Será cuestiones del smog que lo mismo que nos mata, nos regala atardecer rojizos que se extrañan desde fuera. Será el amasijo de cables que sobre nuestras cabezas nos amarran al destino. Será esa pulcritud de ciudad jardín ensombrecida por tanto cartel publicitario. Será la contradicción propia del espacio, que finalmente se vive según la identidad de quien lo transita. La modernidad del metro y el rascacielo para quien vive chato en el suburbio. La norma del centro que cruza el río y se desborda en la Chimba, que no existe, pero todavía se dice.

¿Cómo si no comprender entonces que los territorios homosexuales que están en todos lados y en ninguna parte a la vez? En la fantasía metropolitana de la tolerancia nos convencemos que las marchas multitudinarias por la Alameda representan el final de nuestra mentalidad provinciana, pero seguimos siendo una capital sentada todavía sobre el campo. Cómo si en Santiago no existieran tantos territorios colizas como clases sociales hay. Cómo si no se desbordara el sexo detrás de la fachada renovada y racional de un edificio del centro. Cómo si no hablara de nuestra alma el café con piernas, donde la maldad existe solo en el ojo de quien mira, pero nunca en la patente municipal.

¿Cómo entender entonces una ciudad que se organiza en torno a los relatos, a los amigos que dicen donde ir y donde no? De las solidaridades que distinguen el ardor de la piel de disco del fuego eterno del infierno en la tierra. Del pelambre de la casa del amigo donde se queman sin control a las locas perdidas, a la cuica que vive de arpía. De la entrada del bar donde se quema mentalmente la vestimenta del recién llegado. De las banderas gay minúsculas que junto a la caja registradora de los locales encomiendan  su ganancia a la Inmaculada del cerro, quizás imitando las prostitutas de San Camilo, devotas permanentes de la virgencita. 

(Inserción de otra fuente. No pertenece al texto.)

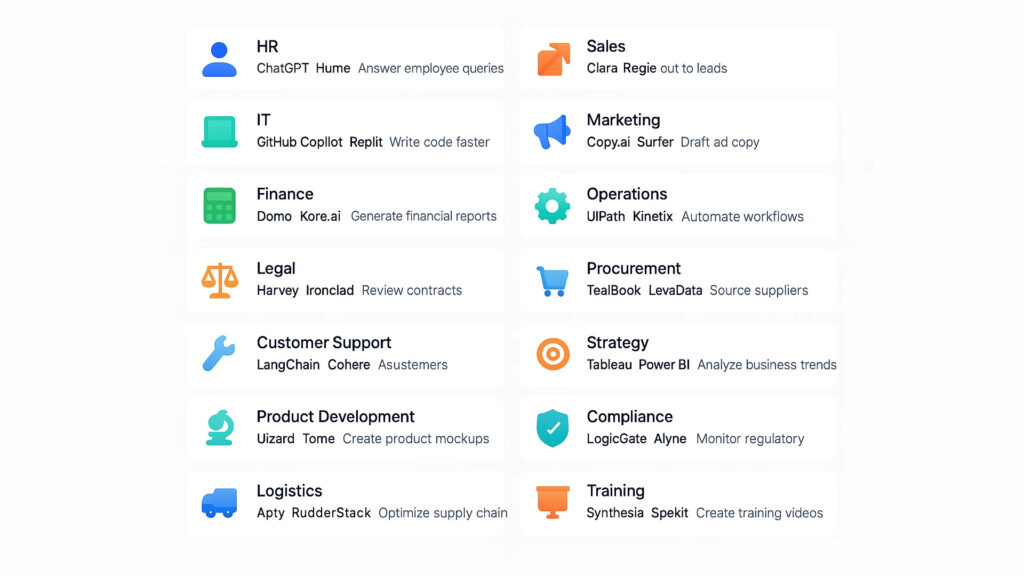Open the Harvey tool link under Legal
Image resolution: width=1024 pixels, height=576 pixels.
tap(278, 291)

La costumbre de pasar soplado por determinadas calles cierra a los ojos a todas las cosas que entre cuatro paredes borran la distinción entre el día y la noche. La ciudad arde permanentemente dentro de nuestra conciencia sedienta de encuentros casuales, de romances eternos que aun no pueden ser matrimonio. Y en el intermedio, toda la gama posible de acciones que nos permiten reconocernos en nuestra identidad coliza. La escapada debajo del neón y de las luces del espectáculo de plumas. La libertad que se quiere buscar en la ciudad pecaminosa, aún cuando el corazoncito se derrita por ir almorzar el domingo a la casa paterna. 

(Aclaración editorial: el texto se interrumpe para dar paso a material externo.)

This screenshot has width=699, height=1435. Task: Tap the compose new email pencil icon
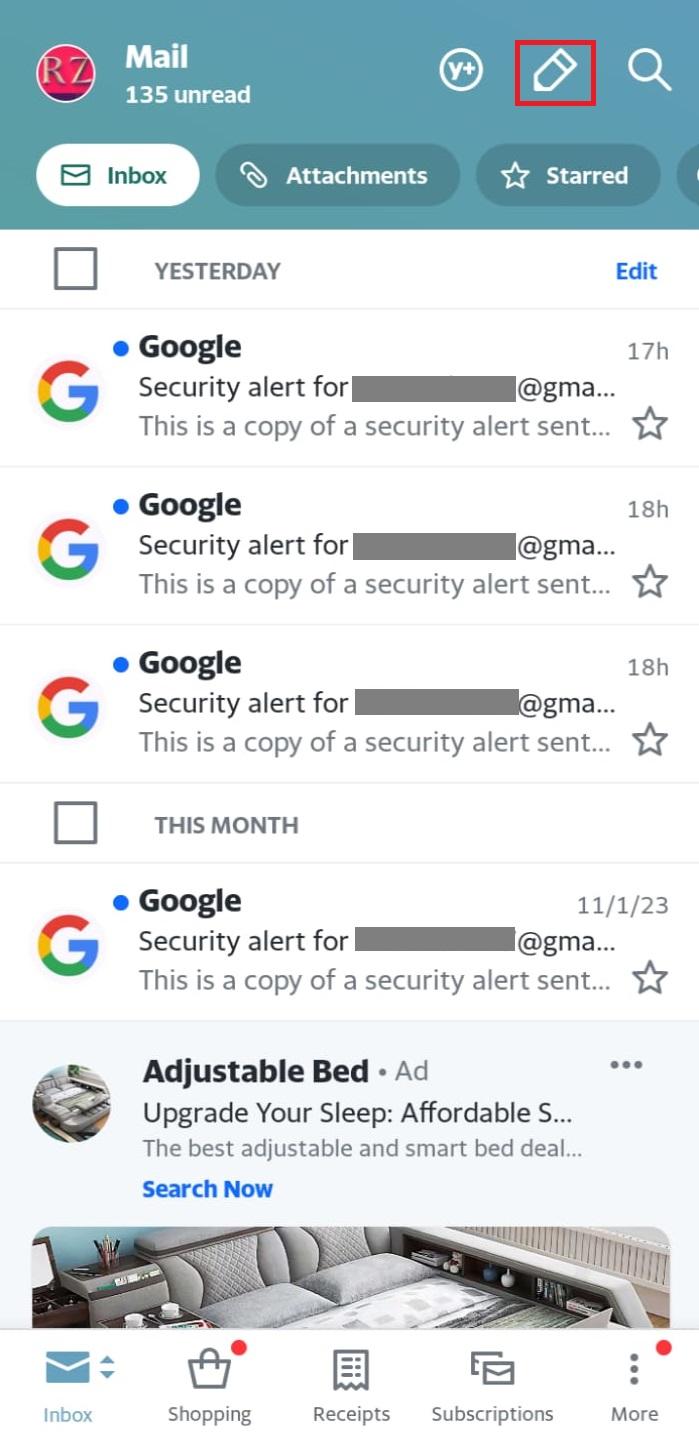click(555, 72)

El tiempo y el espacio que se curvan según nuestra conciencia de las cosas. Creer que se pasa al lado del mal cuando se transita al barrio coliza, uno que existe en la imaginación todavía, pero que igual muestra esa tensión permanente que impone la ciudad: la presión de ser distinto para la moda metropolitana, pero sin escapar de las reglas permanentes de la normalidad cauteladas por el ojo de todos los desconocidos. Así el cuerpo pasa de lado a lado, se viste según donde se quiera ir en la noche y camina distinto según la vereda que se pise. El pavimento quema distinto cuando se es coliza descalzo.

Hacer una cartografía de la ciudad ardiente entonces no es cosa sencilla. Sobre la realidad del concreto que se encumbra hacia al cielo, está la fantasía todavía subterránea y la pretensión sexualizada que recae sobre todos los espacios, aunque solo algunos se reconozcan. ¿Qué tan real es el fuego entonces? Diría Harvey, eso depende del capital y la bruma que nos mete en la cabeza. Diría Sansot, eso existe verdaderamente en el pecho de la "gente de a pie". Yo digo que todavía está en la pregunta y en la sensación picante de mi piel mientras paseo por Santiago.

Santiago, que tiembla en la noche y comienza a arder adelantada la primavera.